Already, there are 10 fires of at least 100 acres each burning in Idaho, with seven in Montana and three in Oregon, including the 84-square-mile Foster Gulch fire near the Snake River’s Hells Canyon.
From the Boise airport, the C-130s, which work with smaller tankers, helicopters and thousands of firefighters on the ground, can quickly reach fires in eastern Oregon, northern Nevada, Idaho, Montana, Eastern Washington and northern Utah. Rose Davis, a spokeswoman at the Boise fire center that coordinates the deployment of 15,000 firefighters nationwide, said “hotshot” crews working blazes are already stretched thin.
Federal fire managers in Idaho say the C-130 teams will help keep new fires small so they don’t further sap resources.
“Since the planes are flying for initial attack, a lot of the fires they’ll see won’t show up on our situation report,” Davis said.
The 44-year-old C-130s have a pilot, co-pilot, navigator and three other crew members. The four-engine turboprop planes are outfitted with slide-in retardant tanks that can drop a half-mile-long, 30-foot-wide swath of chemicals that can form a virtually impenetrable fire line.
Two observers sit at the rear of the planes, peering through an open cargo bay door.
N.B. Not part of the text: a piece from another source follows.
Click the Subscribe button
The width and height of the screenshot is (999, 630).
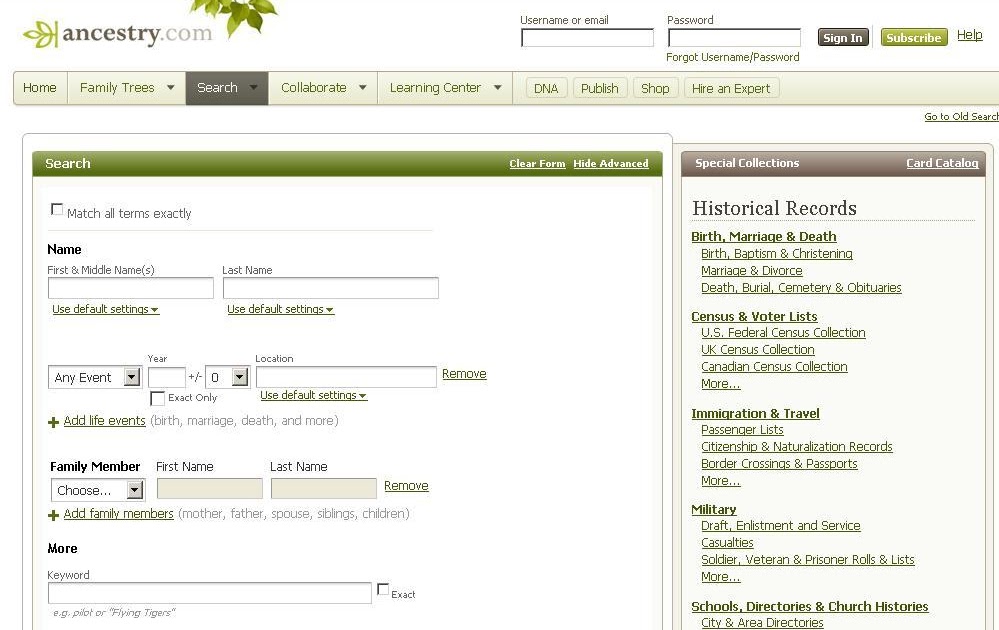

They see trees, rocks, smoke and flames – and the sudden spray of red ejected from the tanks as the aircraft cruises at a top speed of about 325 mph.
Monday at noon, Cocca took off from the Boise airport and headed east to a fire near Craters of the Moon National Monument, northeast of Twin Falls. To him, the southern Idaho desert’s volcanic landscape looks remarkably like a mission to Baghdad.
“Sometimes, you look at the terrain, you almost think you’re in Iraq,” said Cocca, who normally flies out of the Channel Islands Air National Guard Station, located in Port Hueneme, about 60 miles north of Los Angeles.